- **REQUIRED ACTION 1**
Update the stretch of the RBAC article from "1. Permission Model" through "cloud service customer.", replacing "business systems" with "business applications".
- **REQUIRED ACTION 2**
Take the article on RBAC permission design further, continuing from where it stops.

- **GIVEN TEXT**
※

Mastering RBAC: From Basic Models to Advanced Permission Design

1. Permission Model

Permission management is essential for backend systems to control access to resources and prevent risks such as erroneous operations or data leaks.

In a micro‑service architecture the permission system is isolated and serves multiple business systems (product center, order center, user center, warehouse, mini‑programs, apps, etc.).

1.1 RBAC0 Model

The most widely used model is Role‑Based Access Control (RBAC). It consists of users, roles, and permissions, with many‑to‑many relationships between users‑roles and roles‑permissions.

User is the entity that initiates operations; it can be a B2B or B2C user, an internal employee, or a cloud service customer.

Role bridges users and permissions; a role can contain many permissions and a user can have many roles.

Directly assigning permissions to users works for small user bases, but for large enterprises role‑based assignment greatly reduces administrative effort.

Permission includes page, operation, and data permissions.

※

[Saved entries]
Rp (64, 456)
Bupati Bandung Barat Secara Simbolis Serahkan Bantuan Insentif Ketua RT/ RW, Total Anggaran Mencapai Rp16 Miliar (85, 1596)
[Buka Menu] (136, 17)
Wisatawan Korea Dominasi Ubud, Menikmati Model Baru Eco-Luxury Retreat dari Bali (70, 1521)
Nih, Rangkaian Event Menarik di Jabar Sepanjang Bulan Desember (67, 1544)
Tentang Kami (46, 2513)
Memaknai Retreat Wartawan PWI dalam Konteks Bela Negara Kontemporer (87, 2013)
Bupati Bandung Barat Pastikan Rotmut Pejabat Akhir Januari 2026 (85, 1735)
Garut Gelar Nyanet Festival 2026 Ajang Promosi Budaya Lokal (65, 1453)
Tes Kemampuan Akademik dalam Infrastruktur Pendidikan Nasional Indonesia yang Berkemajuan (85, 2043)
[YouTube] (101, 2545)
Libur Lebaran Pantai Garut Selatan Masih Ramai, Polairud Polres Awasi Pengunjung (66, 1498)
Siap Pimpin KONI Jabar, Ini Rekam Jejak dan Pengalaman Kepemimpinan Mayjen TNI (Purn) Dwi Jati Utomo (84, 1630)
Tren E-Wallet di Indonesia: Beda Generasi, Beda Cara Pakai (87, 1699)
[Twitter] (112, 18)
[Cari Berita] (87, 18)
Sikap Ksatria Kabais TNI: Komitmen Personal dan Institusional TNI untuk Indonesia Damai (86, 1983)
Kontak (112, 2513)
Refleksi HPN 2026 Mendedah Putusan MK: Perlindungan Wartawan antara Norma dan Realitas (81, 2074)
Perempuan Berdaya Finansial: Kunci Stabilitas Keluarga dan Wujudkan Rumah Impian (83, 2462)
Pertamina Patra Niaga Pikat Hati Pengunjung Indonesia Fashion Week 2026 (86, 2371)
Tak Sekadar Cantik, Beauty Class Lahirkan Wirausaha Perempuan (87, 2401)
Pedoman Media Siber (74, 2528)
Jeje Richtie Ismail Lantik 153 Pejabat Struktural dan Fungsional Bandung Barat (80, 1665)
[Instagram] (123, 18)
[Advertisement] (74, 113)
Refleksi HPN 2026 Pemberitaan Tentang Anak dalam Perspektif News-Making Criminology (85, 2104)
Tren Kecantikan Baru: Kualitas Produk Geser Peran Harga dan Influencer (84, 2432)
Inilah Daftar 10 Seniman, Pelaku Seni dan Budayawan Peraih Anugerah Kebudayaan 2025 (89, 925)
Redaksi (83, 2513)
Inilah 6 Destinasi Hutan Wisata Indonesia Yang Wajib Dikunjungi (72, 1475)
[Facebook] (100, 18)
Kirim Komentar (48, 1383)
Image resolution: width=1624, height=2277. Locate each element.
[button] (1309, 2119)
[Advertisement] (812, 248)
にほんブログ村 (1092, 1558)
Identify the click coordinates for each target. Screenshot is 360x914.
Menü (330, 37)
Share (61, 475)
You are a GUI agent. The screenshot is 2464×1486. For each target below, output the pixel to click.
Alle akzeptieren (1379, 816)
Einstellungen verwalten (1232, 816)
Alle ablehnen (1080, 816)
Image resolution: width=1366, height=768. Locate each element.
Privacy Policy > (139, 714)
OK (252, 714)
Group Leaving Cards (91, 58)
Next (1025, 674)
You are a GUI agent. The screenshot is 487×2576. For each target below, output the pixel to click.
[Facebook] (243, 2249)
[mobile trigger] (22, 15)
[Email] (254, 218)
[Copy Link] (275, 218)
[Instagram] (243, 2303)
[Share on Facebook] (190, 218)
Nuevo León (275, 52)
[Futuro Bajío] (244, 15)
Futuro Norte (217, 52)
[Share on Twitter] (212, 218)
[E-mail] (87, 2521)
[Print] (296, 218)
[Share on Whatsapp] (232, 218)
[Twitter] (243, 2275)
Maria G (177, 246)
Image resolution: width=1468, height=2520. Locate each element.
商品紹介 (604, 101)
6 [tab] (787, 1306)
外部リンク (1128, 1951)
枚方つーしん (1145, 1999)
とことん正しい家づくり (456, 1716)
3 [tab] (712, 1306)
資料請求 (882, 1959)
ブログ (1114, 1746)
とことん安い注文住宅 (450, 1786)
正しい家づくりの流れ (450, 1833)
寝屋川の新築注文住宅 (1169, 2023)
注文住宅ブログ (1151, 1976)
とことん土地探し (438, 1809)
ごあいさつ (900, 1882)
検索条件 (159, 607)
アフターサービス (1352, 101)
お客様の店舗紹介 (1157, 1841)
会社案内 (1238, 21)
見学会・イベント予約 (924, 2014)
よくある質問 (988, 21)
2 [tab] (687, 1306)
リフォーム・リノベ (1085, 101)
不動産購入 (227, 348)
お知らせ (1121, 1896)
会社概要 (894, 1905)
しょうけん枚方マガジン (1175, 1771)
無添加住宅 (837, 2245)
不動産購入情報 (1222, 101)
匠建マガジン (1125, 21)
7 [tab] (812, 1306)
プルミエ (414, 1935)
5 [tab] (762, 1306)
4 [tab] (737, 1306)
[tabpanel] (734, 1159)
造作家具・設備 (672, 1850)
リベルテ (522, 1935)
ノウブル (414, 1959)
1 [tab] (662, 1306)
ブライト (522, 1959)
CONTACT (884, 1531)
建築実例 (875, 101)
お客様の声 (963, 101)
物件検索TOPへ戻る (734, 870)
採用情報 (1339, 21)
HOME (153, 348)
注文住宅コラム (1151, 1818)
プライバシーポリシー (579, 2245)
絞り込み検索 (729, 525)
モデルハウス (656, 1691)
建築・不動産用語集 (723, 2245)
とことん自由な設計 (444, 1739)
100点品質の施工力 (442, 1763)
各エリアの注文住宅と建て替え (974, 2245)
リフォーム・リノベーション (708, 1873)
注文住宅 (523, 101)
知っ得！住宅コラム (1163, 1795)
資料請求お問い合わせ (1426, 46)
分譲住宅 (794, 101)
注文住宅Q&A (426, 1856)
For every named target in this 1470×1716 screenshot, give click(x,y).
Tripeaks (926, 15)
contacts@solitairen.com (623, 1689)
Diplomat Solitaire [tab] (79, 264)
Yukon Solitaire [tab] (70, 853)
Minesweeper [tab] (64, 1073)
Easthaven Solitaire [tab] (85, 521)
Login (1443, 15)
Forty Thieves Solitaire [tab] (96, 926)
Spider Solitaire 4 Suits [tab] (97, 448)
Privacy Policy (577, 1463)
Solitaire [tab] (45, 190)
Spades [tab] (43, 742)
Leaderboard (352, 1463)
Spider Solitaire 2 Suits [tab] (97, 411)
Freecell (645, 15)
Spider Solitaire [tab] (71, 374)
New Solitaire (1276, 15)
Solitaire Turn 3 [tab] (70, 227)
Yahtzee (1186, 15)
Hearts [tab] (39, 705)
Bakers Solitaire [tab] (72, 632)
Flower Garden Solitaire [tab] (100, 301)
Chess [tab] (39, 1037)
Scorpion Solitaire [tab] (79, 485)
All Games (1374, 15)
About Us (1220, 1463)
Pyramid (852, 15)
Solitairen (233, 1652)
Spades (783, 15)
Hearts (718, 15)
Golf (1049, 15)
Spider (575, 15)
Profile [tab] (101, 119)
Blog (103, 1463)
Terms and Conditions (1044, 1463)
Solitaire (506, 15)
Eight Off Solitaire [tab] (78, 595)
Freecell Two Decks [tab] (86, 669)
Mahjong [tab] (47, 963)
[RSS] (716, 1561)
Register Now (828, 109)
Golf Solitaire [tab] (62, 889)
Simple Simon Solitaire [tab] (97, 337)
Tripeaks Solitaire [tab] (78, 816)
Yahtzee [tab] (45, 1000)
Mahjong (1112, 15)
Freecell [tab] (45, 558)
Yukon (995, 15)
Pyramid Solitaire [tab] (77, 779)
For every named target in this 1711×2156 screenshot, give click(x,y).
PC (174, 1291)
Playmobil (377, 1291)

※

- **WRITTEN REPLY 1**
1. Permission Model

Permission management is essential for backend systems to control access to resources and prevent risks such as erroneous operations or data leaks.

In a micro‑service architecture the permission system is isolated and serves multiple business applications (product center, order center, user center, warehouse, mini‑programs, apps, etc.).

1.1 RBAC0 Model

The most widely used model is Role‑Based Access Control (RBAC). It consists of users, roles, and permissions, with many‑to‑many relationships between users‑roles and roles‑permissions.

User is the entity that initiates operations; it can be a B2B or B2C user, an internal employee, or a cloud service customer.

- **WRITTEN REPLY 2**
Page permission : controlled by menus; if a user has access to a menu, the corresponding page is accessible.

Operation permission : controls actions such as view, add, edit, delete, approve; the backend checks whether the user's role includes the required operation.

Data permission : limits the data visible to a user, e.g., finance department sees only its own department data.

1.2 RBAC1 Model

Introduces hierarchical roles. General inheritance allows multiple parent roles; restricted inheritance enforces a tree structure with single inheritance, simplifying role management.

1.3 RBAC2 Model

Adds separation‑of‑duty constraints, including mutually exclusive roles, cardinality limits, and prerequisite roles.

1.4 RBAC3 Model

Combines RBAC0‑RBAC2 features into a comprehensive model.

1.5 User Groups

When user count and role types increase, grouping users with similar attributes (e.g., all finance staff) into a user group allows assigning roles to the group instead of each individual.

User groups can be hierarchical (linked to organization/position) or flat.

1.5.1 Organization

Associating organizations with roles enables automatic role assignment when a user joins an organization and simplifies data‑permission control.

1.5.2 Position

Different positions within the same department have different permissions; higher positions inherit more permissions.

1.6 Model with Organization / Position / User Group

Combines the above concepts into a flexible permission model; relationships may vary depending on system complexity.

2. Authorization Process

Authorization grants roles to users and can be performed manually or via an approval workflow.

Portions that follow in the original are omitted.